◆ À faire ◆
(A) Répondez à ces questions sur l'extrait, une réponse par ligne :
(i) Quels sont les cinq mots qui se répètent dans la tête de l'inspectrice ?
(ii) Dans combien de temps Kong Ling doit-elle partir pour la Chine ?
(iii) Quel poste occupe Marius Chollet ?
(B) Recopiez le passage de l'extrait qui va de « L'inspectrice Kong Ling » jusqu'à « fédérale de Lausanne. ».

◆ Extrait choisi ◆

++++++

Un détail la troublait plus que les autres: une particularité qu'un autre inspecteur aurait probablement ignorée, pas par maladresse ou manque d'attention, mais par différence de parcours. Les cinq mots se répétaient dans sa tête, rythmés et persistants: Cent huit coups de burin.
L'inspectrice Kong Ling a donné sa démission. Elle doit partir pour sa Chine natale dans deux semaines. Mais son patron, André Reynaz, chef de la brigade criminelle, lui a demandé instamment de s'occuper d'un meurtre inouï commis sur la personne de Marius Chollet:
Cinquante-huit ans. Professeur ordinaire d'informatique à l'École polytechnique fédérale de Lausanne.

++++++

◆ Données sources ◆
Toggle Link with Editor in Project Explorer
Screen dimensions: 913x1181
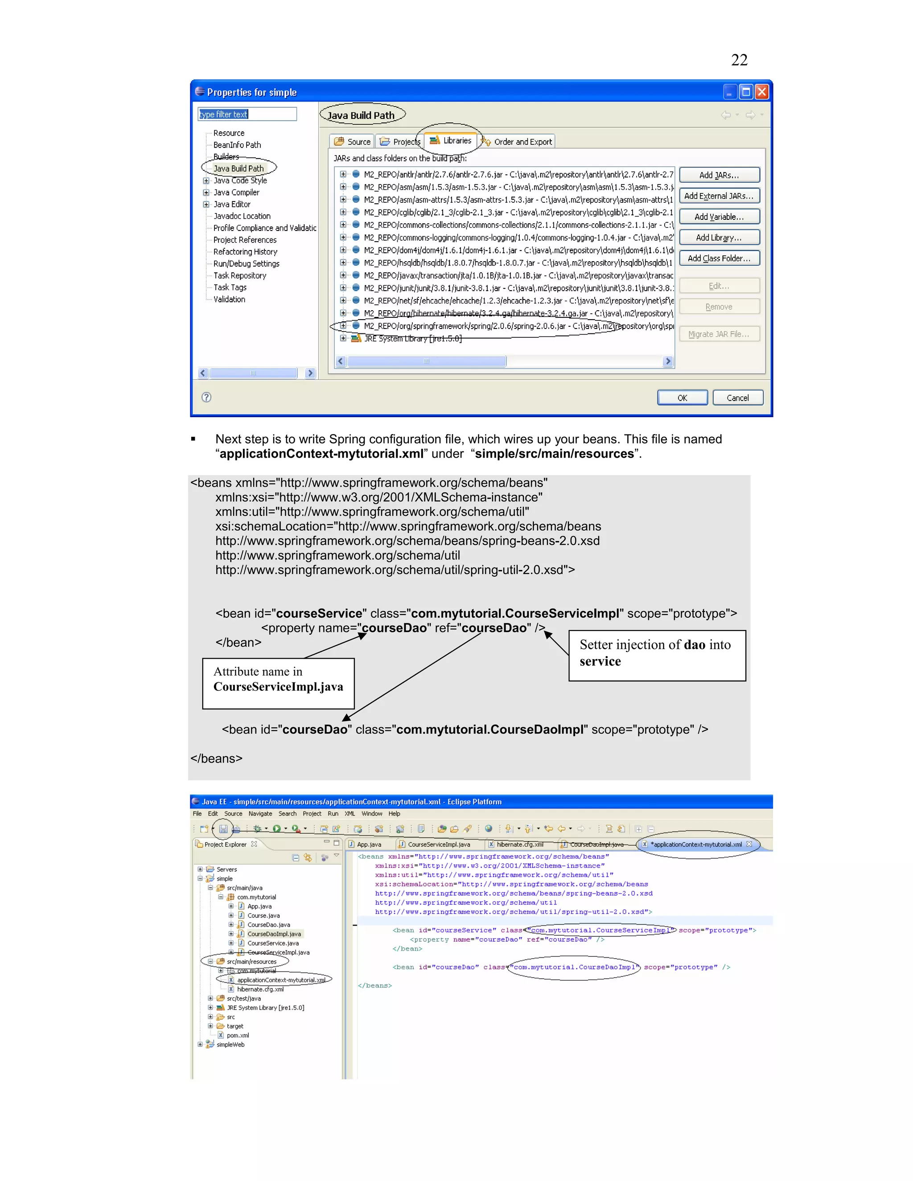[308, 858]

++++++

◆ Réponses ◆
(A)
(i) Cent huit coups de burin.
(ii) Dans deux semaines.
(iii) Il est professeur ordinaire d'informatique à l'École polytechnique fédérale de Lausanne.

(B)
L'inspectrice Kong Ling a donné sa démission. Elle doit partir pour sa Chine natale dans deux semaines. Mais son patron, André Reynaz, chef de la brigade criminelle, lui a demandé instamment de s'occuper d'un meurtre inouï commis sur la personne de Marius Chollet:
Cinquante-huit ans. Professeur ordinaire d'informatique à l'École polytechnique fédérale de Lausanne.